The Sulfa Drugs

L. MEYER JONES.

THE SULFONAMIDES were discovered in 1935. They have been as important in controlling bacterial diseases in animals as in man.

Despite the subsequent introduction of the more effective and less toxic antibiotics, the sulfonamides continue to be widely used in the treatment of certain animal diseases because many domestic animals individually are of low economic value and must be treated as members of a herd or flock. Mass treatment in most instances involves giving the drug in water or ground feed. The sulfonamides possess greater physical and chemical stability than do the antibiotics and are more adaptable to mass treatment in the control of diseases in animals.

The sulfonamides are produced by chemical synthesis, and are stable white powders, which may be mixed in animal feeds or compressed readily into tablets for administration by mouth. They are sparingly soluble in water and in the fluids of the body. The low solubility sometimes leads to difficulty in eliminating the drug in the urine.

Sulfanilamide was the first of the sulfa drugs to be synthesized.
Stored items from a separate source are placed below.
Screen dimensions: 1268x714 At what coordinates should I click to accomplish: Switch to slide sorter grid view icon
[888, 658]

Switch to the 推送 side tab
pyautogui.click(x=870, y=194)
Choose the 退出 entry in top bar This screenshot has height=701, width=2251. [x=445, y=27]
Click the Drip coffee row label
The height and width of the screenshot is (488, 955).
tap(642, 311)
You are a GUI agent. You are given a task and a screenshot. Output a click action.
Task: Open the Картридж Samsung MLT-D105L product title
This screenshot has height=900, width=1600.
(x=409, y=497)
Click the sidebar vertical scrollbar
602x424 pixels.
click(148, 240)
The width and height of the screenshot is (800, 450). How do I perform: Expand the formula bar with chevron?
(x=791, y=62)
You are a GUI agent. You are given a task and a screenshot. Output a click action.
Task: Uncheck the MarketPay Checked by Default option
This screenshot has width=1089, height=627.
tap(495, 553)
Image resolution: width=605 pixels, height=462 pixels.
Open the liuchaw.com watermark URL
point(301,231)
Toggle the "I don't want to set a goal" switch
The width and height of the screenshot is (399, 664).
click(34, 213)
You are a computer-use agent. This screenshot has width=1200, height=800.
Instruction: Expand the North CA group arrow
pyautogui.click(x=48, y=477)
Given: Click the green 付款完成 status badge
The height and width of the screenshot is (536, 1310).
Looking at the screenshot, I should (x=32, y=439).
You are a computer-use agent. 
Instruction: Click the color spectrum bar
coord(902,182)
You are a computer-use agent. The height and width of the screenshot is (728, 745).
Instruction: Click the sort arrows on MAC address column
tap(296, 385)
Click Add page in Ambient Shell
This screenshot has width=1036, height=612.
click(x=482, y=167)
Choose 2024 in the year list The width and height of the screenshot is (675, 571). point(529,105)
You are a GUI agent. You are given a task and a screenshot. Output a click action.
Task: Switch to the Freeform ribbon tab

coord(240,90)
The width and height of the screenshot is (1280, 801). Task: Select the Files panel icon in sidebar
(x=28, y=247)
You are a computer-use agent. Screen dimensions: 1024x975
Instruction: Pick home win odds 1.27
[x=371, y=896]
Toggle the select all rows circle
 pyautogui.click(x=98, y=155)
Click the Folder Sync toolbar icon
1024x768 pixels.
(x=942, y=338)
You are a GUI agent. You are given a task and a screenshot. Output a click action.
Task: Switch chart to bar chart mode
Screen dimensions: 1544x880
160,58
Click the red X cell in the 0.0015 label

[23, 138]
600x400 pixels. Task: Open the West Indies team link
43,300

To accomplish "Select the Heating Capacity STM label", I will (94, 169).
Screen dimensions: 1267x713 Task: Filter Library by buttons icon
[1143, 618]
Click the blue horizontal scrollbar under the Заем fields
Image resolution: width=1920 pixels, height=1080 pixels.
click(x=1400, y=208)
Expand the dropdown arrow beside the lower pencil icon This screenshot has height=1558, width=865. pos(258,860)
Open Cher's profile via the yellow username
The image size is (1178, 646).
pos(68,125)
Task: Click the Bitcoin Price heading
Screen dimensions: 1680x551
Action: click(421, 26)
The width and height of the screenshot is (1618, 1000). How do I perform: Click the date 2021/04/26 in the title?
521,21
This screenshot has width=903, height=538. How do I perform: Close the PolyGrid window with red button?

It was followed by sulfapyridine, sulfathiazole, sulfadiazine, sulfamerazine, and sulfamethazine. Other sulfonamides--phthalylsulfathiazole and phthalylsulfacetamide have been synthesized for slow release in the digestive tract to control infections. Sulfasoxizole is admirably adapted to treatment of urinary infections because of a broad antibacterial activity and a high solubility in the urinary system.

The sulfonamides inhibit bacterial multiplication during the growth phase. A therapeutic dose of sulfonamide does not kill the micro-organisms but prevents further bacterial multiplication until the body defenses can destroy the invading organisms. Early treatment of an infected animal is therefore necessary if the sulfas are to be effective.

The sulfonamides have little value in treating prolonged sickness, because the body defenses already have been exhausted by the chronic infection and cannot dispose of the invading disease germs. Prolonged use of sulfonamides in a chronic infection tends to make the disease germs more resistant to the drugs.

The sulfonamides must be administered at regular intervals throughout the 24 hours for greatest effectiveness. The objective in sulfonamide therapy is to maintain an antibacterial concentration of sulfonamide continuously in all tissues of the body where the disease germs might multiply.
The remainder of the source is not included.